Now that commissioner Adam Silver has floated the same idea, I have to admit: Still not a fan.
Anyway, a lot of people who can’t help but tinker apparently are interested in establishing an in-season tournament similar to European soccer’s FA Cup. Silver brought up the concept Tuesday at a press conference in Las Vegas as a way to give a team other than the eventual NBA champion a chance to win something every season.
On some level, it’s easy to see why this idea appeals to NBA brass. It would conceivably drum up fan interest in the doldrums of the regular season and would serve as a testing ground to determine the real title contenders later on.
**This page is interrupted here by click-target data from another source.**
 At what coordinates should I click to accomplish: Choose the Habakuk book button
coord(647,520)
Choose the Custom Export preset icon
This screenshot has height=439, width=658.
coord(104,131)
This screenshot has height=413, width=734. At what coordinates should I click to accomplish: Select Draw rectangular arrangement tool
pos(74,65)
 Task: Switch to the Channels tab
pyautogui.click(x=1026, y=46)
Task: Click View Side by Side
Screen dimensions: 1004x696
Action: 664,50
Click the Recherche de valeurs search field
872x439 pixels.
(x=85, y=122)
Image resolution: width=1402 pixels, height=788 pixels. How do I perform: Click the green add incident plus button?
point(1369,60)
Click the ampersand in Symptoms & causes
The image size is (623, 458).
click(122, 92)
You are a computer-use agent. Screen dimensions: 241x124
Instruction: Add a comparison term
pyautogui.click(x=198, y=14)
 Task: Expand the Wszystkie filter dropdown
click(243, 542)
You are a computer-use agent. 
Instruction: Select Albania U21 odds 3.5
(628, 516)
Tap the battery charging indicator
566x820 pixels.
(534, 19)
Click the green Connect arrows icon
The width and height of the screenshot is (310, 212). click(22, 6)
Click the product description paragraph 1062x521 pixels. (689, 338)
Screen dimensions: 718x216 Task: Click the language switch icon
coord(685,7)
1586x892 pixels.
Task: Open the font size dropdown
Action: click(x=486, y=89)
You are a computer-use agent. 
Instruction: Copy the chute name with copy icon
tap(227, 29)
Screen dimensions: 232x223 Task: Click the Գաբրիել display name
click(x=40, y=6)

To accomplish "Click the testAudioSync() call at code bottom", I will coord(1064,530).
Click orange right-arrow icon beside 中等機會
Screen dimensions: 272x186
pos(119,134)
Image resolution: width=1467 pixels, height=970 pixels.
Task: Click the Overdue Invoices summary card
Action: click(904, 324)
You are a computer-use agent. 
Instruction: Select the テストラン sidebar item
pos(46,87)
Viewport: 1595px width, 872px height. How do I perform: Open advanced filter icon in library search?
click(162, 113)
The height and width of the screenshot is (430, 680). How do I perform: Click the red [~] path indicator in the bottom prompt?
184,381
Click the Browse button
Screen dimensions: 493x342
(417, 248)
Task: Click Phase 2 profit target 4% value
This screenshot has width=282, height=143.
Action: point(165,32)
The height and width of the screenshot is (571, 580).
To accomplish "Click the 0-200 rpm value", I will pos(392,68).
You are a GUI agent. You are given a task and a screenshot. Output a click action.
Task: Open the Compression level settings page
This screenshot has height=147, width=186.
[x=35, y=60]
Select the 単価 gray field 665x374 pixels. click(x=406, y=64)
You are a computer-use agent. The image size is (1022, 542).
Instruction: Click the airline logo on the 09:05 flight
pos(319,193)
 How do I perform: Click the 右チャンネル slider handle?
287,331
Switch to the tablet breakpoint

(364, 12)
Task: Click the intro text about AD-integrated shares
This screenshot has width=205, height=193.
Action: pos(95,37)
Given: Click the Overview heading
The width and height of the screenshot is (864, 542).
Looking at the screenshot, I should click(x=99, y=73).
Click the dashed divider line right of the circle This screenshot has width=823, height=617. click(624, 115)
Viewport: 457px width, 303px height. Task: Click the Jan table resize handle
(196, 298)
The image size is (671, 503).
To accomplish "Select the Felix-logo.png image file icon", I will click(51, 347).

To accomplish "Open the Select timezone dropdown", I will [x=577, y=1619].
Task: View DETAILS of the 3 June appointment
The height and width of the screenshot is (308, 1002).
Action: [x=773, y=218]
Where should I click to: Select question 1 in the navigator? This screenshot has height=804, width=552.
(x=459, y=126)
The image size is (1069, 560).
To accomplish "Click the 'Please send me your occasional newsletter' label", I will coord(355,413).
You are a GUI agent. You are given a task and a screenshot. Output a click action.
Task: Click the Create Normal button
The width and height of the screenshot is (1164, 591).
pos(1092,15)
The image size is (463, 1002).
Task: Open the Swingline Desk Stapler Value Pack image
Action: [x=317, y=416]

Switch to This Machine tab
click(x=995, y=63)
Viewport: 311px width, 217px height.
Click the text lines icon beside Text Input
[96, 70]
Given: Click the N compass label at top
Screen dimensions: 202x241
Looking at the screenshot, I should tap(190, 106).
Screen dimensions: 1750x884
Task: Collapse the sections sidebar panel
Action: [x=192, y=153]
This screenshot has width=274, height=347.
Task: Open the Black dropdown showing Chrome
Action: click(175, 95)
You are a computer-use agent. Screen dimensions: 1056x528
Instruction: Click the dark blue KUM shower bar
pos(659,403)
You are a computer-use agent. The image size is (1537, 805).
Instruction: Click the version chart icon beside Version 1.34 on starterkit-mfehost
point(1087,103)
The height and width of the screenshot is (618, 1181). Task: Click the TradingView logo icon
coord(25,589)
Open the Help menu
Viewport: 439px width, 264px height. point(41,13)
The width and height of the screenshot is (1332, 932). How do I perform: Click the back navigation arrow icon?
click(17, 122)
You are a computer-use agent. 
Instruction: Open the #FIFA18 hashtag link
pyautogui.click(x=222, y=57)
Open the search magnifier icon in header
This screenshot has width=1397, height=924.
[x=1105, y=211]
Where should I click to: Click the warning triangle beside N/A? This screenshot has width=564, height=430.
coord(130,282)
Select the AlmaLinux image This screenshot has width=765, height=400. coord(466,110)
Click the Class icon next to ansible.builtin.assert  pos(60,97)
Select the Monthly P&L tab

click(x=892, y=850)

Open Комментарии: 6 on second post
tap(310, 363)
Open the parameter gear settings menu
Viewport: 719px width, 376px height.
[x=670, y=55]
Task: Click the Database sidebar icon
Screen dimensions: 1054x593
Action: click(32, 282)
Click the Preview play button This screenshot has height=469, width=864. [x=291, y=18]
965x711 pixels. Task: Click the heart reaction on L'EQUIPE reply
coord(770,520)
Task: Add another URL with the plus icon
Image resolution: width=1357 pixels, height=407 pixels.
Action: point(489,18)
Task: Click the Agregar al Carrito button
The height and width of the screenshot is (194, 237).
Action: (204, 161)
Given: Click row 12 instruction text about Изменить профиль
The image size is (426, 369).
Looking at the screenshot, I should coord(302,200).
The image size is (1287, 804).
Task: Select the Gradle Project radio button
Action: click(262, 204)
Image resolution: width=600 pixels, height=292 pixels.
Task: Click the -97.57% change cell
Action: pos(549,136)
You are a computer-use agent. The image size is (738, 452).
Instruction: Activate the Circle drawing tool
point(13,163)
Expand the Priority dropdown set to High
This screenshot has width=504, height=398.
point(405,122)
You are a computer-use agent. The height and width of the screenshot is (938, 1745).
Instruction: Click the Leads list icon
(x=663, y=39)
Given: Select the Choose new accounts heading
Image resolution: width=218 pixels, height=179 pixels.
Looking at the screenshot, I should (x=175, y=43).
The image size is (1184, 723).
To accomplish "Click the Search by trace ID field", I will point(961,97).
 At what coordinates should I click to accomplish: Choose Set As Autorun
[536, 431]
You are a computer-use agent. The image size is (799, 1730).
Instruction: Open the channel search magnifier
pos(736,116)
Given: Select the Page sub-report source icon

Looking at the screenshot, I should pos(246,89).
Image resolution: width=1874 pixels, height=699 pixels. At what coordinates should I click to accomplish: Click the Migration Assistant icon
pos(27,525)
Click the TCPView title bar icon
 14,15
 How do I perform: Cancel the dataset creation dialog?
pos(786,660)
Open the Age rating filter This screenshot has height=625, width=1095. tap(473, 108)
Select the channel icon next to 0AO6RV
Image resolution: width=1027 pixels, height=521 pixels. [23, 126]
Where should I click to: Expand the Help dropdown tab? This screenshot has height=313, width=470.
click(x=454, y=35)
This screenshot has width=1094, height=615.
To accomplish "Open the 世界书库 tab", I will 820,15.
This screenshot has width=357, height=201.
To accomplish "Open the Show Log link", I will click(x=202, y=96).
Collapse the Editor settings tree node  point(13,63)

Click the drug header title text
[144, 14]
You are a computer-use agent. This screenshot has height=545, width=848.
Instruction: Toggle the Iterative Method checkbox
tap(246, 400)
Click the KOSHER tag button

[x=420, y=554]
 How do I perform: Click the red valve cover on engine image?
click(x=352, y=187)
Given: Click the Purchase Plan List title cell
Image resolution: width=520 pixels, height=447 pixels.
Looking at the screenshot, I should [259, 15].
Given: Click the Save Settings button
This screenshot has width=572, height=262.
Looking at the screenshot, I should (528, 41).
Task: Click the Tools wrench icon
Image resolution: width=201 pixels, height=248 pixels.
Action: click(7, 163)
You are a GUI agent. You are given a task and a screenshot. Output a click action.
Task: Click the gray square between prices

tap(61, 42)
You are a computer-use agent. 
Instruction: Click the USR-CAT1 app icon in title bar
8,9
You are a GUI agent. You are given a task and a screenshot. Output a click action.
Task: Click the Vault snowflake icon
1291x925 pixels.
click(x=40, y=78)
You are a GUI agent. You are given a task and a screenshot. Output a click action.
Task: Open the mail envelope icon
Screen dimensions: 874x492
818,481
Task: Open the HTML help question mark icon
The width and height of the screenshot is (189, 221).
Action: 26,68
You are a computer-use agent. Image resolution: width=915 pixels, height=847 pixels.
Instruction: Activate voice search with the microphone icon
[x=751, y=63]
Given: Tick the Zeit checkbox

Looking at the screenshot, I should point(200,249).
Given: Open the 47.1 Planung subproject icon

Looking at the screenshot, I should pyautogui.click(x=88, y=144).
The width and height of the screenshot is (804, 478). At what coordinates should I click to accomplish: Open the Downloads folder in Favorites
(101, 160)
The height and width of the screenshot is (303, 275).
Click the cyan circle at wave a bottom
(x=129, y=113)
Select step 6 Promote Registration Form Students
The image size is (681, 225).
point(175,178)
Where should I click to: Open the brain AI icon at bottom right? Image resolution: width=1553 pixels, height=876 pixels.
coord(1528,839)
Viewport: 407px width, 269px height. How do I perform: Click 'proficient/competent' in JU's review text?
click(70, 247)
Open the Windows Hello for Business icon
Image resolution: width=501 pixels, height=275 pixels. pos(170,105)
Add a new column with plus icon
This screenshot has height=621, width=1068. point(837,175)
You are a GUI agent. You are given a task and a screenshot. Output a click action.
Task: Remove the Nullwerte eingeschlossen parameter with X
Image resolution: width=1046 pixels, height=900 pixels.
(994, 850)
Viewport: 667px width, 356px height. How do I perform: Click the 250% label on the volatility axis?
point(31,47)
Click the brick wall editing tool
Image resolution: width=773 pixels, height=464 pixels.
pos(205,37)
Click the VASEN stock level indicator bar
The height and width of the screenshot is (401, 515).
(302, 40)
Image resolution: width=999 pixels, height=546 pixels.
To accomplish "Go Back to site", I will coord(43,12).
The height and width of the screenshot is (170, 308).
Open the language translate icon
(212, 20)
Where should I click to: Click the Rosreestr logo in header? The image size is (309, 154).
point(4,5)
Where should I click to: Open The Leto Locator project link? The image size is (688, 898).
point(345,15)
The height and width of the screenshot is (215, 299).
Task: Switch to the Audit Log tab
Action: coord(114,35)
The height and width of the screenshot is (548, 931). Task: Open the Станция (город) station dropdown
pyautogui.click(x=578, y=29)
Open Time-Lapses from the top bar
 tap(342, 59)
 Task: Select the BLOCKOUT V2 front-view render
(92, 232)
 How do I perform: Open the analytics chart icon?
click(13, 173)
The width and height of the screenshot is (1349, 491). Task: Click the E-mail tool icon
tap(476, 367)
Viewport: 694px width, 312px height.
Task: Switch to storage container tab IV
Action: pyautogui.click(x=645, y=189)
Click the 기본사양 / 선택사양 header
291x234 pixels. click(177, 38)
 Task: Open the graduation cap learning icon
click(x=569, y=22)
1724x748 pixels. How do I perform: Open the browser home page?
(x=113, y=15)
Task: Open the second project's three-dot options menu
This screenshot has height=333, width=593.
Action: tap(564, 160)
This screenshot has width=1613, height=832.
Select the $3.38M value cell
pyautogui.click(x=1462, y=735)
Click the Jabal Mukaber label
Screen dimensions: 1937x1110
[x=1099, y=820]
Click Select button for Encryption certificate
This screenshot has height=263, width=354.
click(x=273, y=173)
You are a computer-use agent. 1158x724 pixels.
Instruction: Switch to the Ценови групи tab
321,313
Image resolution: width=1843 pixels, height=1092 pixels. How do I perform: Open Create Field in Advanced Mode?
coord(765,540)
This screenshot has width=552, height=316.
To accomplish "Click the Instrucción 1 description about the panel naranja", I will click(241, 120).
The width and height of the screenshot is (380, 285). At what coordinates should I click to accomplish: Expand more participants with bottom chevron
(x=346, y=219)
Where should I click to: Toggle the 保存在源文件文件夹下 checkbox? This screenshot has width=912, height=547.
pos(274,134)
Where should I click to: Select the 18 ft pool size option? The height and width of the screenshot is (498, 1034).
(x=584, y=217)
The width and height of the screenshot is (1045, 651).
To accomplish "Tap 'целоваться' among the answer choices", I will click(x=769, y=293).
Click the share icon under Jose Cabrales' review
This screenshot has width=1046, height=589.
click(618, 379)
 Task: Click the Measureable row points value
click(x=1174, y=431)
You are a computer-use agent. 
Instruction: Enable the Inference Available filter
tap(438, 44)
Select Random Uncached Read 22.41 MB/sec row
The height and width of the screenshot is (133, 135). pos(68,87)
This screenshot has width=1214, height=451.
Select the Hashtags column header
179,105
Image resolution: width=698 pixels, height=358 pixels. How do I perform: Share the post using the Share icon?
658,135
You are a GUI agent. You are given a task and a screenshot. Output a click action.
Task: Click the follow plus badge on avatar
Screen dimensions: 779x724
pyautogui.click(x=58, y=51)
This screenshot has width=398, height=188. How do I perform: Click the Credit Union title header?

Basketball, like soccer, is a global game, so presumably what works for one should work for the other.
Except, not quite.
The preponderance of championships and cups and tournaments in international soccer is part of what hinders its acceptance in the U.S. A lot of fans just don’t have the time or energy to keep up with more than one “champion” per year. There is a point of diminishing returns, when too much of a good thing reaches a tipping point. Just look at Major League Baseball, which has seen interest in its midseason All-Star game decline now that fans can watch every game live on their iPads.
Interest in the NBA has been steadily growing for the past 30-plus years, and the league is soon to sign a new TV agreement that could be worth double what it is now. Maybe a midseason tournament is just the innovation the league needs to capitalize on its growth and new riches. Or maybe it will just be too much of a good thing.